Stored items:
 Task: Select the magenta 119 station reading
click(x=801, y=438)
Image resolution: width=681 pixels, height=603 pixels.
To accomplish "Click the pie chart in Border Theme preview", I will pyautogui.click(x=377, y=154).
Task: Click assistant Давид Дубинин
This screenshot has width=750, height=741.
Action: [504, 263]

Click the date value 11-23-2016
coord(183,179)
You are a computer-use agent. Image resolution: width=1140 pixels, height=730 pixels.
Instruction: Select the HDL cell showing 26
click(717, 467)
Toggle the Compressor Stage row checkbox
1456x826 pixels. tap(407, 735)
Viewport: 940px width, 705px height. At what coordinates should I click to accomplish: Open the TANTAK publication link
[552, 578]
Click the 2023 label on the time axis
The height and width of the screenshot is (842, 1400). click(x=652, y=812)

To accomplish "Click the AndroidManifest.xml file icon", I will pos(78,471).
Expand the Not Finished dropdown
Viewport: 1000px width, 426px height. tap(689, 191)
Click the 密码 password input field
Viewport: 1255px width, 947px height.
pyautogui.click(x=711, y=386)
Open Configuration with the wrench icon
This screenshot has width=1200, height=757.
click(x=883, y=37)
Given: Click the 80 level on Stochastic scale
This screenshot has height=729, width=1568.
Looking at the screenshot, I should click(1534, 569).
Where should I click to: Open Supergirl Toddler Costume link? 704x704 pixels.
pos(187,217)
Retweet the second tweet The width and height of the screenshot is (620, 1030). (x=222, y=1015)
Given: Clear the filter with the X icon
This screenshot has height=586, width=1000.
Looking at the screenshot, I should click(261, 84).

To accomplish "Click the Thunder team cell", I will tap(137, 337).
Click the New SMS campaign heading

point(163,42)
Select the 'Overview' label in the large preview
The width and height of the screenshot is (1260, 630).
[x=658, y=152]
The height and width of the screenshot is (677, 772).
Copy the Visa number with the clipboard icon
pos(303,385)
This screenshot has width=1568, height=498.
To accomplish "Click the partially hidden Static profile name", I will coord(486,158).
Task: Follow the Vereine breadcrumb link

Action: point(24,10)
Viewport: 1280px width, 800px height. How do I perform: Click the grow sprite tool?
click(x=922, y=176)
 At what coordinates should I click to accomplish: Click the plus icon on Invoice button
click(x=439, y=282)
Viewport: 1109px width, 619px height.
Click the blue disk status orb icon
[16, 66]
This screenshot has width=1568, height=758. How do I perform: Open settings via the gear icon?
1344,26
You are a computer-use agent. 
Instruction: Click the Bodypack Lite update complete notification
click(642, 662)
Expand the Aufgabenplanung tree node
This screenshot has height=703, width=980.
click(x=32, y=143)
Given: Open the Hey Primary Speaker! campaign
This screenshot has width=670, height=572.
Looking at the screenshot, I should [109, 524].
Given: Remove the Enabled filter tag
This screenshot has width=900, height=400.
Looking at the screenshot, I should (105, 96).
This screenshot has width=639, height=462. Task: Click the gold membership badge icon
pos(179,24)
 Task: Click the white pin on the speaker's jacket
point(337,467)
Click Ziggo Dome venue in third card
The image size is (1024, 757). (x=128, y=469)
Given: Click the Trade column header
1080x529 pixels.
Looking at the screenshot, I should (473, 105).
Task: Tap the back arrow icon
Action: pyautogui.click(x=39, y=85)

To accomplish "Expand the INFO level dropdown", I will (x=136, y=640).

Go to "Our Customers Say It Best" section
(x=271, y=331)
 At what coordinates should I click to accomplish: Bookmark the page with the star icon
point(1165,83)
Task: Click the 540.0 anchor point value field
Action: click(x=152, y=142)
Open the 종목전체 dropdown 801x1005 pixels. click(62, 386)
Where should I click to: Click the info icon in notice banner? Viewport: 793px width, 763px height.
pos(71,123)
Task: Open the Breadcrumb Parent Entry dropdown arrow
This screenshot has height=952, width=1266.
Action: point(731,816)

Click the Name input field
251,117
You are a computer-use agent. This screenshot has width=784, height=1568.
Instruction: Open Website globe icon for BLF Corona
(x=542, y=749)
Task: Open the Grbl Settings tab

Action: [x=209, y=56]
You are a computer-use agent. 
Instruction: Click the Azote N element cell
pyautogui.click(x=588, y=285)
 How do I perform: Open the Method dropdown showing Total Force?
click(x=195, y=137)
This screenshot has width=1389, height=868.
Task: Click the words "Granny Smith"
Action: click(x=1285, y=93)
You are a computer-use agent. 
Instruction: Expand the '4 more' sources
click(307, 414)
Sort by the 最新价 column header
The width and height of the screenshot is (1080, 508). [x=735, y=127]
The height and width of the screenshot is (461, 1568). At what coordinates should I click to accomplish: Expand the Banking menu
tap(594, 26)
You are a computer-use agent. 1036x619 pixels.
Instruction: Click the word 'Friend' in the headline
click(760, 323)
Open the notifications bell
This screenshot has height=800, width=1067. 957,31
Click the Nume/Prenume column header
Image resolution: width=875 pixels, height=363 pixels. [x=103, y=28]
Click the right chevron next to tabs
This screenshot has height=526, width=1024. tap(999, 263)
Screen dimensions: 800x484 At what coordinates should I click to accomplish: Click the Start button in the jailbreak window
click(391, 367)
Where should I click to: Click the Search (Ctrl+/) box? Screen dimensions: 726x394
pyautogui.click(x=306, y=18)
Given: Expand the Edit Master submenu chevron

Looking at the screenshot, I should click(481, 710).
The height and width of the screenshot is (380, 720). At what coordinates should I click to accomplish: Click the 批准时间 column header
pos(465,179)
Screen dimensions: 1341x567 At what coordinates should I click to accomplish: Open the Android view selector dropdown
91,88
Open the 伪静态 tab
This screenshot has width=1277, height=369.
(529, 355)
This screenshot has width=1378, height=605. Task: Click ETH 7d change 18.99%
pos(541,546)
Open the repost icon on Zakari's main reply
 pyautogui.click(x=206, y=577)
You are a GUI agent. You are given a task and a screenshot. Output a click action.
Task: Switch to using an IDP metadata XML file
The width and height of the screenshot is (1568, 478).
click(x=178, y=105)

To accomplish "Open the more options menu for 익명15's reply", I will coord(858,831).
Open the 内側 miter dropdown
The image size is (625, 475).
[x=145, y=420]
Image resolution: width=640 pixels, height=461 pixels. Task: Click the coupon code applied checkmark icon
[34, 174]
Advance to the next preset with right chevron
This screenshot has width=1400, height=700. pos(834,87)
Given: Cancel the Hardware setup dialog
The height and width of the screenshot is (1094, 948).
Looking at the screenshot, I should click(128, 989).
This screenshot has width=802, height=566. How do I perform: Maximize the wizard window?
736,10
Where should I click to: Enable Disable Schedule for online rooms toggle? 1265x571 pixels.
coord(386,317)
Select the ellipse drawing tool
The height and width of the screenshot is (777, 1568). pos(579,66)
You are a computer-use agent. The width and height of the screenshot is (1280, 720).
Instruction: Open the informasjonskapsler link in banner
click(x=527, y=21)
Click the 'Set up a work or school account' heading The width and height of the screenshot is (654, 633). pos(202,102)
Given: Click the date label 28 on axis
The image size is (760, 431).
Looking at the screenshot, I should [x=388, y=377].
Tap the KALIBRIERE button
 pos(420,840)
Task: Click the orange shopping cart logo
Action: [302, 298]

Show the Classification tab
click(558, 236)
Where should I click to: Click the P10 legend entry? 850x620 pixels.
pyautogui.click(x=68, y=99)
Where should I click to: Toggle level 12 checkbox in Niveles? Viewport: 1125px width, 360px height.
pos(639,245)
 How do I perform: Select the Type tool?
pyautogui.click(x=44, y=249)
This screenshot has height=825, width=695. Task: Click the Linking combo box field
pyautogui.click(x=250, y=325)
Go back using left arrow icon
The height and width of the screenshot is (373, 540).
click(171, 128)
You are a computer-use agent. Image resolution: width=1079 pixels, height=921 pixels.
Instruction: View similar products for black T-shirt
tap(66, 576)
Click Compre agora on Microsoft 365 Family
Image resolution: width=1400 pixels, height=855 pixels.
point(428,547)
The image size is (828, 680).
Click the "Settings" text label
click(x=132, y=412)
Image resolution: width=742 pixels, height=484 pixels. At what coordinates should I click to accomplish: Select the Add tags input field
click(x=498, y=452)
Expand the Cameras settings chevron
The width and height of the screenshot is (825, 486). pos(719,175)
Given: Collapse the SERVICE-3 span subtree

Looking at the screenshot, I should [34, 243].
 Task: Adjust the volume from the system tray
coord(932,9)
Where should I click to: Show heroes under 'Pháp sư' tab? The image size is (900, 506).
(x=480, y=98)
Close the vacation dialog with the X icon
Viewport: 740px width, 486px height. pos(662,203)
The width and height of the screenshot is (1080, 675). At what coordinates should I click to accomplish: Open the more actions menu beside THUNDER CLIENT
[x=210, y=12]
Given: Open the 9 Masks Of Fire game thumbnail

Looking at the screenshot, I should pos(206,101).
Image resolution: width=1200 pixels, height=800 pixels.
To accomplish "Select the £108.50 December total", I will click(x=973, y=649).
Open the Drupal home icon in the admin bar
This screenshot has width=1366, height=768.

> [What needs to be done]: Lines above that contain the string "filter" make up the answer.

> [Task response]:
Given: Clear the filter with the X icon
Given: Remove the Enabled filter tag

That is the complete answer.